Vision-Language-Action (VLA) models aim to predict robotic actions based on visual observations and language instructions. Existing approaches require fine-tuning pre-trained visionlanguage models (VLMs) as visual and language features are independently fed into downstream policies, degrading the pre-trained semantic alignments. We propose OTTER, a novel VLA architecture that leverages these existing alignments through explicit, text-aware visual feature extraction.

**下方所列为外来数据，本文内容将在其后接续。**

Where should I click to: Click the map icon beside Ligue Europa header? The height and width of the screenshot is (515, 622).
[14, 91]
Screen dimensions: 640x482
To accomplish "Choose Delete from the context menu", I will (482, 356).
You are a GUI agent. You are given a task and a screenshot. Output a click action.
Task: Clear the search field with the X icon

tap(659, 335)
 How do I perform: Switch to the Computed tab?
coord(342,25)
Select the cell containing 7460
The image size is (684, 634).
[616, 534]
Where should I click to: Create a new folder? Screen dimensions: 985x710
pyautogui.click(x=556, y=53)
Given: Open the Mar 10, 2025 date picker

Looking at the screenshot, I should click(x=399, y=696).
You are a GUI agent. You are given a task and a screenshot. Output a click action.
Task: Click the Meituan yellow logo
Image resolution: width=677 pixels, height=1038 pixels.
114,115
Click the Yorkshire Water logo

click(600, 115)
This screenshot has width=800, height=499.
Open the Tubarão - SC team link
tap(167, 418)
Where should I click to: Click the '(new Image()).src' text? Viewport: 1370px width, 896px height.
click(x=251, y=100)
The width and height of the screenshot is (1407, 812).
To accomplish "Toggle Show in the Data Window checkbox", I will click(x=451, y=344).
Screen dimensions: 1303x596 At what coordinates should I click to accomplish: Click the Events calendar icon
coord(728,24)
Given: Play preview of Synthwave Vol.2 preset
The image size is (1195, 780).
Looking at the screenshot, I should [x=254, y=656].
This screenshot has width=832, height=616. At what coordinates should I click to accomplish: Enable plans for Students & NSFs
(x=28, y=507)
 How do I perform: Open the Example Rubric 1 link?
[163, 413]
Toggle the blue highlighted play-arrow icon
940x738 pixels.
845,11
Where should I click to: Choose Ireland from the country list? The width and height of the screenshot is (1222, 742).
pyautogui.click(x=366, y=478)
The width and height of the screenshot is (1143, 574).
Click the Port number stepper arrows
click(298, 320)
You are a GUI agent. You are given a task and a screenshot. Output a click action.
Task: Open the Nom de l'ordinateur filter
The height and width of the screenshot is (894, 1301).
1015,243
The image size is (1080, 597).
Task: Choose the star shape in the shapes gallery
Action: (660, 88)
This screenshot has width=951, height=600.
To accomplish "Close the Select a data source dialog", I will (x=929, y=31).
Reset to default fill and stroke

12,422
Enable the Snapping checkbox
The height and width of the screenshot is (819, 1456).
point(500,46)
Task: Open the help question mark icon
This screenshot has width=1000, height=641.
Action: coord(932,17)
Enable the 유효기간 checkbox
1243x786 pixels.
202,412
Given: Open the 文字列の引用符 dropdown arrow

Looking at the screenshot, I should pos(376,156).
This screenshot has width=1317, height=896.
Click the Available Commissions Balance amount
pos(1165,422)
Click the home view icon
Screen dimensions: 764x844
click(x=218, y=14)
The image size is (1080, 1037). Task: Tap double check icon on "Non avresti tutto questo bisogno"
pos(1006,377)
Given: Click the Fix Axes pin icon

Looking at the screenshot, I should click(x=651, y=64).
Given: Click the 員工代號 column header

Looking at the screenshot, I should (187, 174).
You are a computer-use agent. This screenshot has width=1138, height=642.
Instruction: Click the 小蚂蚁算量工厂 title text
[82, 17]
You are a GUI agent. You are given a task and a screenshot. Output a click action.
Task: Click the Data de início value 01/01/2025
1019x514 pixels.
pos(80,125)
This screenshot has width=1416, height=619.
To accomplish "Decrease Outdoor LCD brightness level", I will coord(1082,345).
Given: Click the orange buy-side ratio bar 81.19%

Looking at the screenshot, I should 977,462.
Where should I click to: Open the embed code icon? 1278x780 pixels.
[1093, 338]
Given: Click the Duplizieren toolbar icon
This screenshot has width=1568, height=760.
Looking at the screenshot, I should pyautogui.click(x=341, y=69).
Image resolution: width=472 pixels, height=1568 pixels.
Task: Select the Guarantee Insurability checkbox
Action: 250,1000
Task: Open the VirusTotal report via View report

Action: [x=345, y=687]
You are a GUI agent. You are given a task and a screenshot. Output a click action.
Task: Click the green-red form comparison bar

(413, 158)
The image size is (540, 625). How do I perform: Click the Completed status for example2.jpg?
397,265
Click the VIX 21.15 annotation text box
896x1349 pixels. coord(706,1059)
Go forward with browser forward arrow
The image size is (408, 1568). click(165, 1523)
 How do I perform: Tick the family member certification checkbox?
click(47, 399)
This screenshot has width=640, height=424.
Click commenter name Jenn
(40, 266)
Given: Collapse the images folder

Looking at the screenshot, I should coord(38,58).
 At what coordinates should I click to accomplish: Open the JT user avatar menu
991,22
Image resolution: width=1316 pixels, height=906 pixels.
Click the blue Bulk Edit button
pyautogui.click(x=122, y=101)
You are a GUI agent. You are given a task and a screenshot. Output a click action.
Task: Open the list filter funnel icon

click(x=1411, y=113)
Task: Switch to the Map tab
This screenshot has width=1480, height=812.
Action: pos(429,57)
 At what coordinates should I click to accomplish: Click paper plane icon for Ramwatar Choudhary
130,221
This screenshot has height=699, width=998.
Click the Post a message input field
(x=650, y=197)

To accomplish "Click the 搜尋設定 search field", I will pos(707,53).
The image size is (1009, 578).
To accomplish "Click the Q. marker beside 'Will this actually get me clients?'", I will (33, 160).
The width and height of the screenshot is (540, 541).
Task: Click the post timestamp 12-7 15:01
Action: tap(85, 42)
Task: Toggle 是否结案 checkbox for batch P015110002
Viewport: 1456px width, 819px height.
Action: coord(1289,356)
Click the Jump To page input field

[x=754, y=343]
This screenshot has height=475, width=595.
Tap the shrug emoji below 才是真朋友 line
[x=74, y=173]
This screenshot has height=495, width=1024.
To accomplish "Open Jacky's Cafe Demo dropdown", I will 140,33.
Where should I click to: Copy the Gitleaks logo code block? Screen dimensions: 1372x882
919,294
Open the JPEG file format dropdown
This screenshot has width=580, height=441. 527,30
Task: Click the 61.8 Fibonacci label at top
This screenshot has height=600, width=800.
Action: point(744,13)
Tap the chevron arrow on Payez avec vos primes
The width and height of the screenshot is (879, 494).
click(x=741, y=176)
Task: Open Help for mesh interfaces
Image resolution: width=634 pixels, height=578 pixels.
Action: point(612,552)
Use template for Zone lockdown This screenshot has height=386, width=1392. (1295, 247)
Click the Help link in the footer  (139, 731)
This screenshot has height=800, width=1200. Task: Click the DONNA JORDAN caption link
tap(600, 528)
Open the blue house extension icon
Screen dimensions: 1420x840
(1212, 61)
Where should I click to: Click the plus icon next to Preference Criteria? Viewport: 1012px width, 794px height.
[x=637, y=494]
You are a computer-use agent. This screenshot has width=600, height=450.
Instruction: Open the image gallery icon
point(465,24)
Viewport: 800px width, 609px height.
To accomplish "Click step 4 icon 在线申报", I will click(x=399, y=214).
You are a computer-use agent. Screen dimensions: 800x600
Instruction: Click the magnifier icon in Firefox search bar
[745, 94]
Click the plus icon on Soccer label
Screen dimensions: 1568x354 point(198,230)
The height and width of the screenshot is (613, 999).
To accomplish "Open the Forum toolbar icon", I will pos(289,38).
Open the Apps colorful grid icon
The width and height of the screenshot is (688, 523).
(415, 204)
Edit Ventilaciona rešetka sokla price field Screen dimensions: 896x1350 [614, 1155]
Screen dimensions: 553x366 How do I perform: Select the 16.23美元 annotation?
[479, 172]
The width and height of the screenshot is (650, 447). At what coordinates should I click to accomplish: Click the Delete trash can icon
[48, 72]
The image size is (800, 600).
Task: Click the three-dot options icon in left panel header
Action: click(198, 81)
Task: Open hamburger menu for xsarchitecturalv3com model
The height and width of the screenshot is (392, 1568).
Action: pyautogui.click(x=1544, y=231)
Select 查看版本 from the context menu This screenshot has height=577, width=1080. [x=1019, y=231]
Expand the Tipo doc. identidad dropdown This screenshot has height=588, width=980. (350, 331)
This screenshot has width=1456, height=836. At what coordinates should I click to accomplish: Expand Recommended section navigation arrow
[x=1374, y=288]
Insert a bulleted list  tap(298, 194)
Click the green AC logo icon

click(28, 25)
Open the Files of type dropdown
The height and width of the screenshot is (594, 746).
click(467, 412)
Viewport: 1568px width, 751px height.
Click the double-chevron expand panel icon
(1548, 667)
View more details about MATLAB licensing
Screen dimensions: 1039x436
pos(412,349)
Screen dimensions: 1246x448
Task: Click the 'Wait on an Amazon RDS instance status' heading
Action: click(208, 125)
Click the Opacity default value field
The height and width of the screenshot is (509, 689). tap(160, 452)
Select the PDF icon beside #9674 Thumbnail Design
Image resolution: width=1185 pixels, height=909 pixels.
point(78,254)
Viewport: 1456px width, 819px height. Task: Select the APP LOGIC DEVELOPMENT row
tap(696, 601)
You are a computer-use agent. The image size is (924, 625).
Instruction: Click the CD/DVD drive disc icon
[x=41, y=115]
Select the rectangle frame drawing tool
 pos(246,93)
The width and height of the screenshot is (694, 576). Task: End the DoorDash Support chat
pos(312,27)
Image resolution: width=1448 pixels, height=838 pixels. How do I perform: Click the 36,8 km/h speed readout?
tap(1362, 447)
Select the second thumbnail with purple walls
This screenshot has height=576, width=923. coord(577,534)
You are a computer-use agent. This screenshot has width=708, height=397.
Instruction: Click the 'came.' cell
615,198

Instead of processing all visual features, OTTER selectively extracts and passes only task-relevant visual features that are semantically aligned with the language instruction to the policy transformer. This allows OTTER to keep the pre-trained vision-language encoders frozen. Thereby, OTTER preserves and utilizes the rich semantic understanding learned from large-scale pre-training, enabling strong zero-shot generalization capabilities. In simulation and real-world experiments, OTTER significantly outperforms existing VLA models, demonstrating strong zeroshot generalization to novel objects and environments. Video, code, checkpoints, and dataset: https://ottervla.github.io/.